**** QUOTED TEXT ****

Well yes I do bang on a lot about the corn starch! But I make a terrible mess with it!


----------



## Becky Chittenden (Feb 4, 2009)

I have my cornstarch in a tin (like a cookie tin) and apply it with a kitchen brush, not a really stiff one (though I have used that too), but one with about inch long bristles.


----------



## Kathie (Jul 31, 2008)

I have been keeping mine in a ziplock bag but it got it in the zipper and then wouldn't close! So, I will have to try something else because I like to just pinch some in my fingers and then rub on the mat. I think it was Kara that mentioned once about using a toothbrush for putting under the eyes for the tear staining and I tried that and it works really well. The eye gunk kind of beaded up with the cornstarch and then could be brushed out later.


----------



## rdanielle (Sep 2, 2008)

You might look into the Chris Christensen Wood Pin Brush as it helps with dematting & the pins are smooth so they don't irritate the skin.

I currently do the spoon method. I have an almost empty baby powder bottle that once I finish off I'll fill with baby powder. 

Most long haired dogs are destined for tangles if they air dry..


----------



## Thumper (Feb 18, 2007)

Yes, I do use the toothbrush for the eyes, sometimes I'll just use my finger if I'm too lazy to go get it out, but it works better than the finger application, much more evenly applied.

I have noticed the air dry is more prone to matting, You'd think it would be the other way around, the hair dryer would dry out the coat more, but doesn't seem to work that way, I bought a really nice human hair dryer that seems to work nicely on both of us 

Kara


----------

****

EXERCISE
Retype the part of the grooming thread starting with "I have my cornstarch" and going on through "inch long bristles.".

**** DATA EXCERPT ****

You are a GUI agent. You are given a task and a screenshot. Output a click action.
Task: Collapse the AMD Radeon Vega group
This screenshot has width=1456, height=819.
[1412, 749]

****

SOLUTION FOR THIS PROBLEM
I have my cornstarch in a tin (like a cookie tin) and apply it with a kitchen brush, not a really stiff one (though I have used that too), but one with about inch long bristles.